I didnt know the short course truck could be so fun on the carpet.

Nice pictures.:thumbsup:


----------



## j21moss (Apr 27, 2004)

now that is what stadium racing is really about... going to have to come back and and do some racing:thumbsup:


----------



## ThomasSuter (Nov 4, 2009)

1BrownGuy said:


> YES it was great night of racing over 60 entries and good friendly racing.
> 
> I didnt know the short course truck could be so fun on the carpet.
> 
> Nice pictures.:thumbsup:


Drivers thanks for racing at indy slots. Wednesday and Suturday slash bashing and sc10 blitz and don't forget the Losi strike and stadium trucks and 16 and 18 scale vehicles.Thanks to Josh"Driver" and his wife and son for the photo shoot.Mr.Doug from IndySlots thanks for Hosting an awesome day and night of racing.Still cannot figure out who's green car is in photo,sorry chad.


----------



## Crptracer (Feb 19, 2007)

Hey you guys are more than welcome to post on the On [email protected] Indy Slots thread..


----------



## SMG (Sep 20, 2009)

Awsome night at the track! Thanks to Doug and Joe for working the MC and everyone else that came out.
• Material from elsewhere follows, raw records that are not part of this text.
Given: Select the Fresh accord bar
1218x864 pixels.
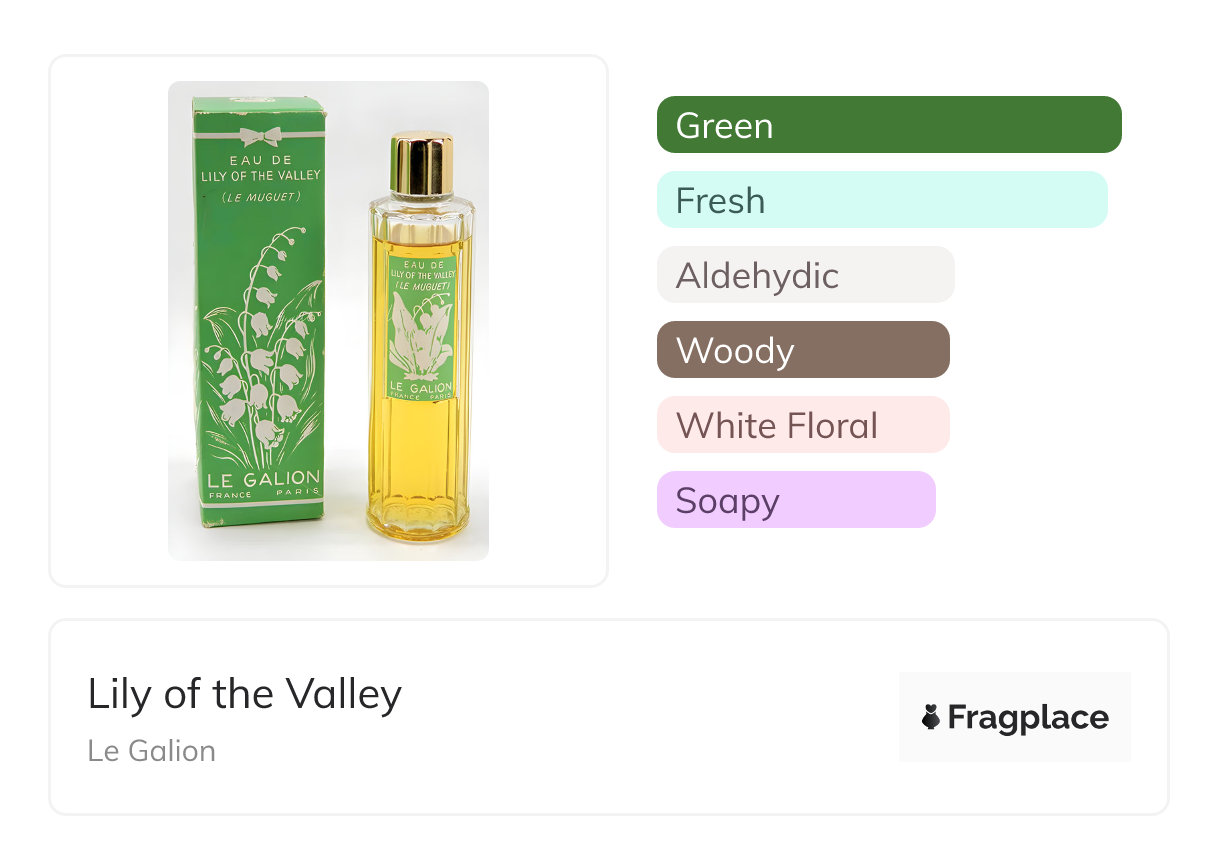Looking at the screenshot, I should click(881, 200).
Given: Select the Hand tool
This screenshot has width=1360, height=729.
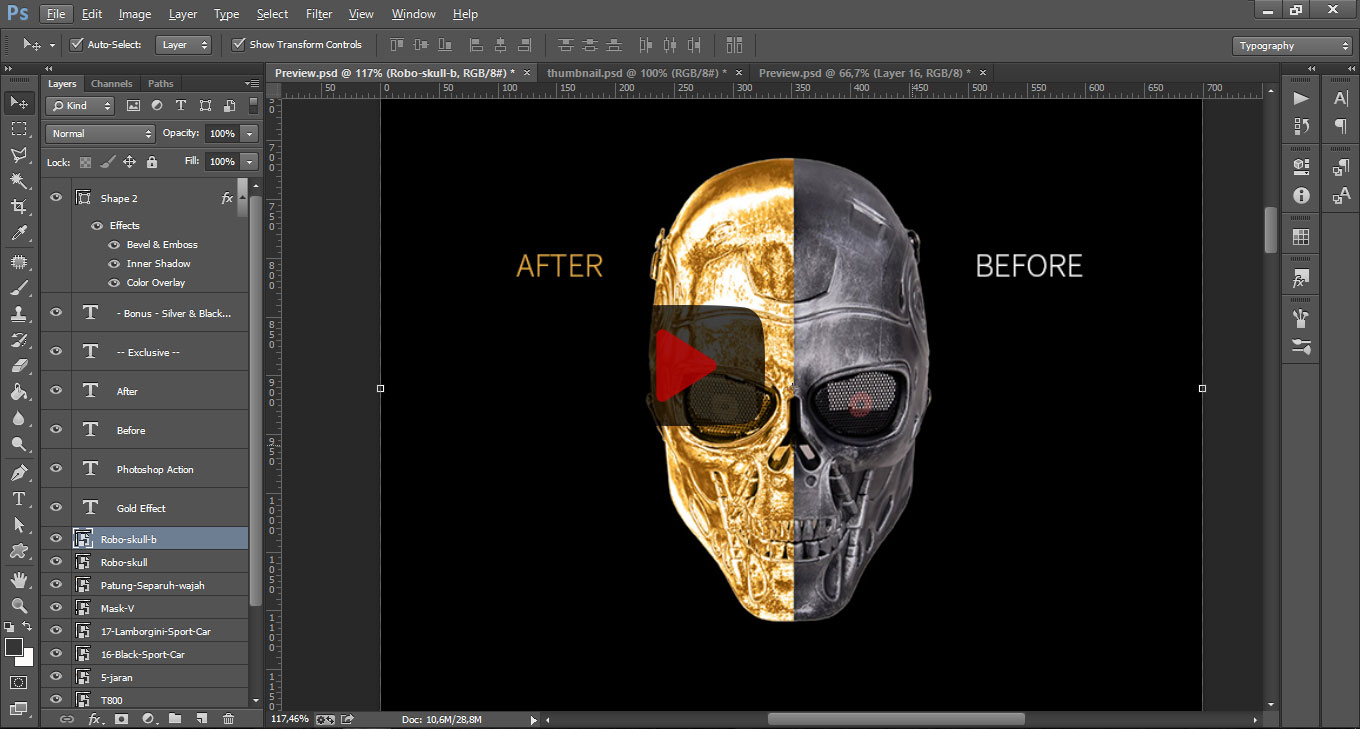Looking at the screenshot, I should [x=18, y=579].
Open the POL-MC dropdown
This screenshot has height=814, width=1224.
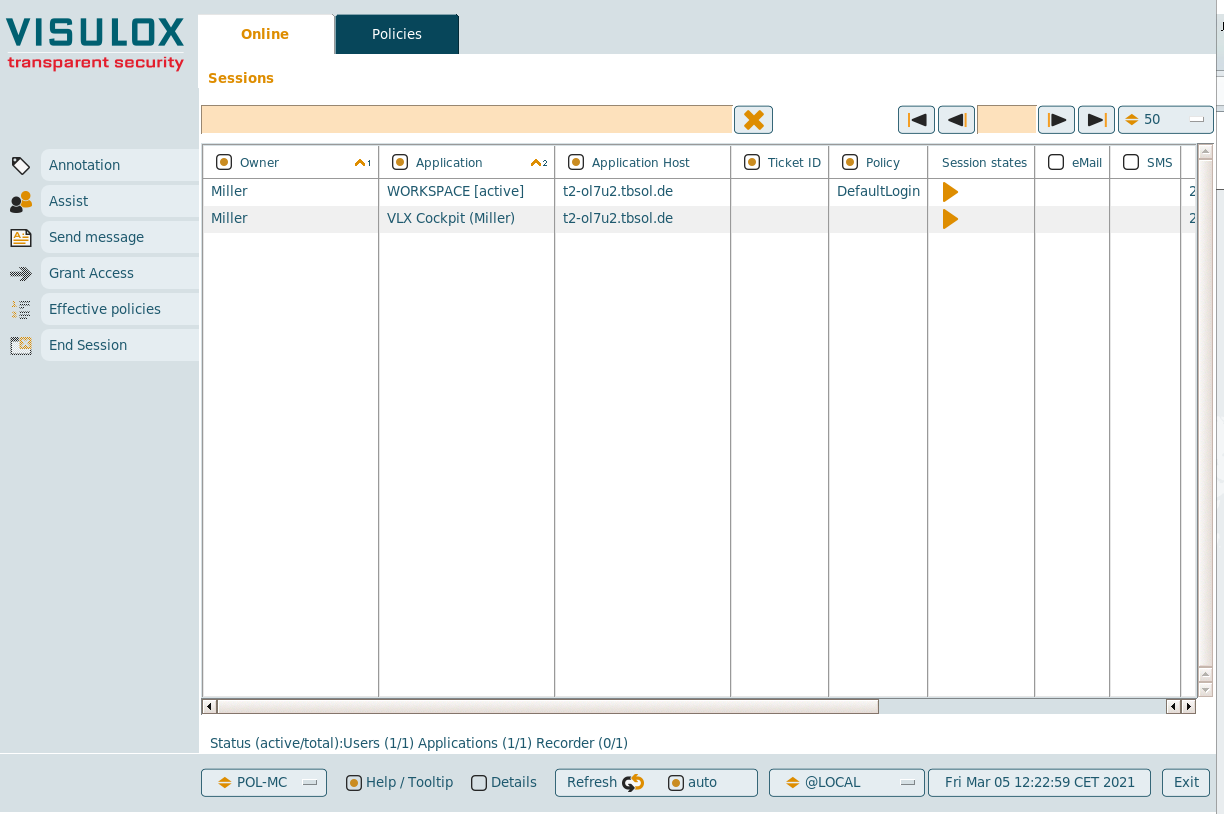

Lets keep the numbers UP.....


----------



## vtxjosh (Sep 9, 2009)

A few more pics:


----------



## sportpak (Dec 23, 2005)

WOW!!! That looks KILLER!!


----------



## scootgarage (Feb 8, 2009)

Is there a place that rules are posted? I assume there is a stock Slash class. What other types of classes are racing? What days and times?


----------



## vtxjosh (Sep 9, 2009)

scootgarage said:


> Is there a place that rules are posted? I assume there is a stock Slash class. What other types of classes are racing? What days and times?


Right now they run stock Slash, Short Course(any SCT truck that is not a stock Slash), 1/10 stadium truck, and 1/18 on Wed. @7pm and Sat. 1pm and 7pm.


----------



## vtxjosh (Sep 9, 2009)

Here's a link to the website:http://indyslots.com/_wsn/page2.html


----------



## scootgarage (Feb 8, 2009)

There is enough demand to run it twice on Saturdays?! How is the tenth scale stadium truck turnout? Is there a mah limit on lipo batteries in the stock Slash class?


----------



## vtxjosh (Sep 9, 2009)

scootgarage said:


> There is enough demand to run it twice on Saturdays?! How is the tenth scale stadium truck turnout? Is there a mah limit on lipo batteries in the stock Slash class?


There's usually just a handful of stadium trucks. I don't believe there is a mah limit on lipo's.


----------



## 1BrownGuy (Jun 20, 2008)

scootgarage said:


> There is enough demand to run it twice on Saturdays?! How is the tenth scale stadium truck turnout? Is there a mah limit on lipo batteries in the stock Slash class?


As for the stock slashes use any battery there really is no advantage with more power due to the shorter track layouts, but the truck must remain stock if you add brushless you be put in with the sc10 blitz losi ect...

But just for perspective TQ in stock slash ran 24 laps and TQ in SCT classes ran 24 laps just faster average lap times. the layout equalize the field. There are no large straights to gain ground on anyone its all driving and timing the jumps. But most of all its having fun.

All I know is we had 8 heats with all of them with 7to9 trucks in each heat except for 2 which was 18th and I think stadium truck (3 or 4)entries in each.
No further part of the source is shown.